+++ DATASET ROWS

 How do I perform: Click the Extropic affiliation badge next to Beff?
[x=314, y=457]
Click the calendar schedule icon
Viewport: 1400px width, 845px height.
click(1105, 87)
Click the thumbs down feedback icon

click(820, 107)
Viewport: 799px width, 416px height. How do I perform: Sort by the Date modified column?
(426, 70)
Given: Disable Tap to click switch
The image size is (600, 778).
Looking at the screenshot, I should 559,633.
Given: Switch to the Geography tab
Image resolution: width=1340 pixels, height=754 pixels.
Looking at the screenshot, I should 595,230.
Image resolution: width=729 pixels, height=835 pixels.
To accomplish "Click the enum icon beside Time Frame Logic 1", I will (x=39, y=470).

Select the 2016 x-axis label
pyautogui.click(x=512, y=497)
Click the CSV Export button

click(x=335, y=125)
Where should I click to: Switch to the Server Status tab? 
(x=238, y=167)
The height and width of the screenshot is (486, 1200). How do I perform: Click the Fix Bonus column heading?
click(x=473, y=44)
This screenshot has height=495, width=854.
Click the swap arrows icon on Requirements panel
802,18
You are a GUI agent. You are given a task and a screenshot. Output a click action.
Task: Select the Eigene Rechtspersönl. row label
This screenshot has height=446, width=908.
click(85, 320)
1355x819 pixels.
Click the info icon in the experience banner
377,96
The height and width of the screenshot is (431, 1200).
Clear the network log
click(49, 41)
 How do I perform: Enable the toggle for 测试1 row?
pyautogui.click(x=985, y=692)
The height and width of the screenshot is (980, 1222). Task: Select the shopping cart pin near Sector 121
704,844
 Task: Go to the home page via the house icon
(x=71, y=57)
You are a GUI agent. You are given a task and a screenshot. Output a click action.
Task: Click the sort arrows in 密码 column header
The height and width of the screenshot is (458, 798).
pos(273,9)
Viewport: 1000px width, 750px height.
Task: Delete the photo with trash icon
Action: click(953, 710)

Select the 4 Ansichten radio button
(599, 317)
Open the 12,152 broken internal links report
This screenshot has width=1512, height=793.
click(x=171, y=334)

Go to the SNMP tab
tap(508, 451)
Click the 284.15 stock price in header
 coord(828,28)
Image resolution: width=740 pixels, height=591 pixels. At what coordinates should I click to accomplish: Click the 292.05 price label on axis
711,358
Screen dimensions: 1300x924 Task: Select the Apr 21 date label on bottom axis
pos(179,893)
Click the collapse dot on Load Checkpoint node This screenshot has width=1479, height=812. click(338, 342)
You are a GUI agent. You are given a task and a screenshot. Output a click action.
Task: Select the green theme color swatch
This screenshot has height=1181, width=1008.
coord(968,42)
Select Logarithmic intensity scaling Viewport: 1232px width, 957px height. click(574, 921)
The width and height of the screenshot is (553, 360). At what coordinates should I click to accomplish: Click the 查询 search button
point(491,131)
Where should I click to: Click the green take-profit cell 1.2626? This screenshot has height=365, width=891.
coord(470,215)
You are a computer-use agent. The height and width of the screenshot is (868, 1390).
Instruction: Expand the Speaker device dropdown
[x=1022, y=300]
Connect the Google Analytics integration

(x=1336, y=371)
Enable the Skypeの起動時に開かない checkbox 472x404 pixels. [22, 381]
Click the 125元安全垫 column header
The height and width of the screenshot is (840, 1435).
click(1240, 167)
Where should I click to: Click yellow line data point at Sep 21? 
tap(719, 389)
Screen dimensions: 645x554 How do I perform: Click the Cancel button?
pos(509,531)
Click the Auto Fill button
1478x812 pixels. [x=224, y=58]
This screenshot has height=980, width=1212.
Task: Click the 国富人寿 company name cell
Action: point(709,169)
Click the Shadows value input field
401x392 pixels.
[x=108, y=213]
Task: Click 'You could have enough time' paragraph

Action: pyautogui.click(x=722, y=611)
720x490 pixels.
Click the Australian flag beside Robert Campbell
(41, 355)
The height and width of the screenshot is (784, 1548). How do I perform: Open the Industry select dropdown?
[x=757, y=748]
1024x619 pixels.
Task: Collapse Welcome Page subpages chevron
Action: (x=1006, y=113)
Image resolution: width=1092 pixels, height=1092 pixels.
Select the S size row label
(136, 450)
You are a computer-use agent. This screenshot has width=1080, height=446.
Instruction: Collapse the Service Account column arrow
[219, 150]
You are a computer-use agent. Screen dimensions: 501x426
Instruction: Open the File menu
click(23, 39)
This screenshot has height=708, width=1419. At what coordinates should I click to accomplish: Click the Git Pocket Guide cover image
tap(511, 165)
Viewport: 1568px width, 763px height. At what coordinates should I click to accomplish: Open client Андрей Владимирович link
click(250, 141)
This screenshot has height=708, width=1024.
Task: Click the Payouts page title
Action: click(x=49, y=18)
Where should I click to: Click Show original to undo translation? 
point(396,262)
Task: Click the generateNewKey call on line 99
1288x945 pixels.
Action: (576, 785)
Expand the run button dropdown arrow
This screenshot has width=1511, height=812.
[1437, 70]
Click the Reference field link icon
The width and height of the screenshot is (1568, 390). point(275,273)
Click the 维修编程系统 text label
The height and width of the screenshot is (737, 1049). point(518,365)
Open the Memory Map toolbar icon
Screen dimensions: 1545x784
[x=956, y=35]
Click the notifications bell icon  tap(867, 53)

++++++

Return the stretch of entries from the line containing "Click the thumbs down feedback icon" through the line containing "Looking at the screenshot, I should 559,633.", with every line repeated without any change.

* OUTPUT BELOW:
Click the thumbs down feedback icon

click(820, 107)
Viewport: 799px width, 416px height. How do I perform: Sort by the Date modified column?
(426, 70)
Given: Disable Tap to click switch
The image size is (600, 778).
Looking at the screenshot, I should 559,633.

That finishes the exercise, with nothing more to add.